▶ _PROBLEM DETAILS_:
Return everything from "What happened in" down to "v. Perplexity different?" in the web scraping court cases text below, copied word for word.

▶ _SELECTED EXCERPT_:
--------------------

What did hiQ v. LinkedIn actually decide?

hiQ scraped public LinkedIn profiles to build analytics products. LinkedIn tried to block it and claimed CFAA violations. The 9th Circuit ruled that the CFAA's 'without authorization' language applies to systems protected by an authentication gate — not to public web pages anyone can view. So scraping public, logged-off data is not 'hacking.' (The case later settled, and hiQ was found to have breached LinkedIn's user agreement on other grounds — a reminder that contract/ToS claims are separate from CFAA claims.)

What happened in Meta v. Bright Data?

Meta sued data-collection company Bright Data for scraping Facebook and Instagram. In January 2024 a federal court ruled largely for Bright Data: Meta's Terms of Service prohibit scraping by logged-in users, but they do not govern logged-off scraping of publicly available data. Meta dropped the case shortly after. The takeaway reinforced hiQ: public, logged-off data is fair game; logged-in scraping that breaches the ToS you agreed to is where contract liability begins.

Why is Reddit v. Perplexity different?

--------------------

▶ _DATA PROVIDED_:
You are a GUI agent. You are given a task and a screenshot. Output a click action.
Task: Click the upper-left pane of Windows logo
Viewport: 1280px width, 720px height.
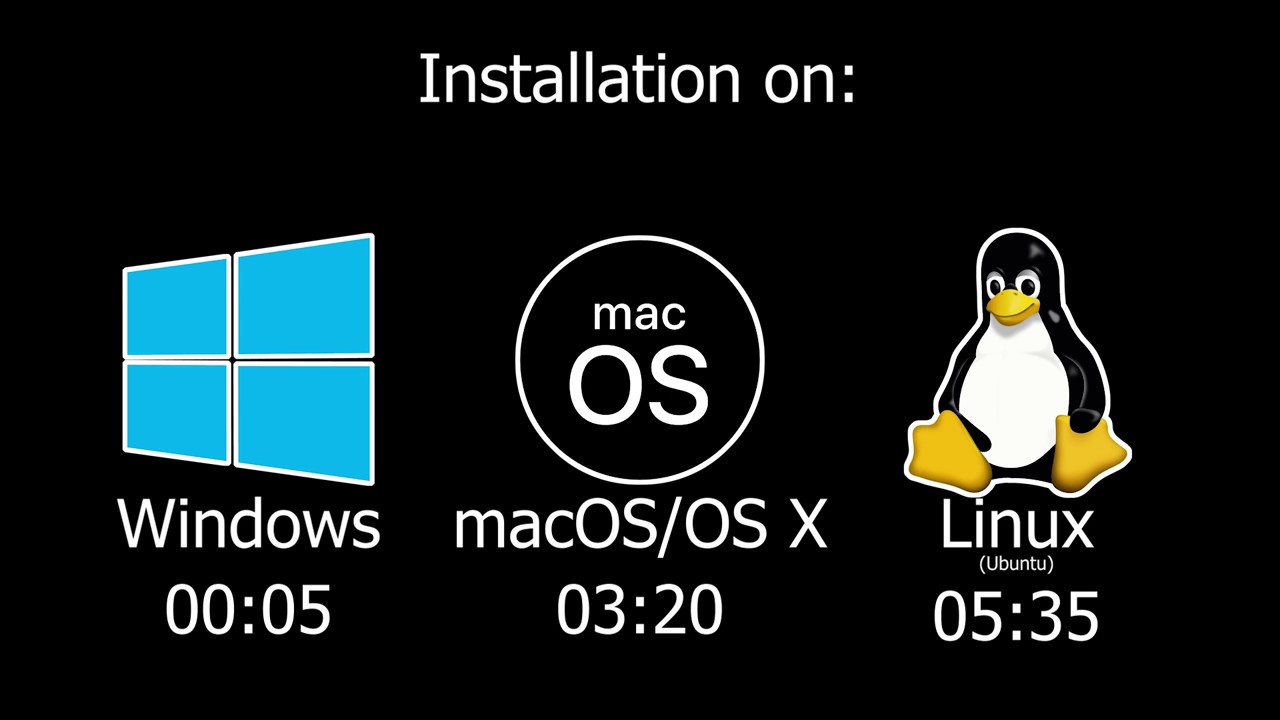[x=177, y=308]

--------------------

▶ _FULL OUTPUT_:
What happened in Meta v. Bright Data?

Meta sued data-collection company Bright Data for scraping Facebook and Instagram. In January 2024 a federal court ruled largely for Bright Data: Meta's Terms of Service prohibit scraping by logged-in users, but they do not govern logged-off scraping of publicly available data. Meta dropped the case shortly after. The takeaway reinforced hiQ: public, logged-off data is fair game; logged-in scraping that breaches the ToS you agreed to is where contract liability begins.

Why is Reddit v. Perplexity different?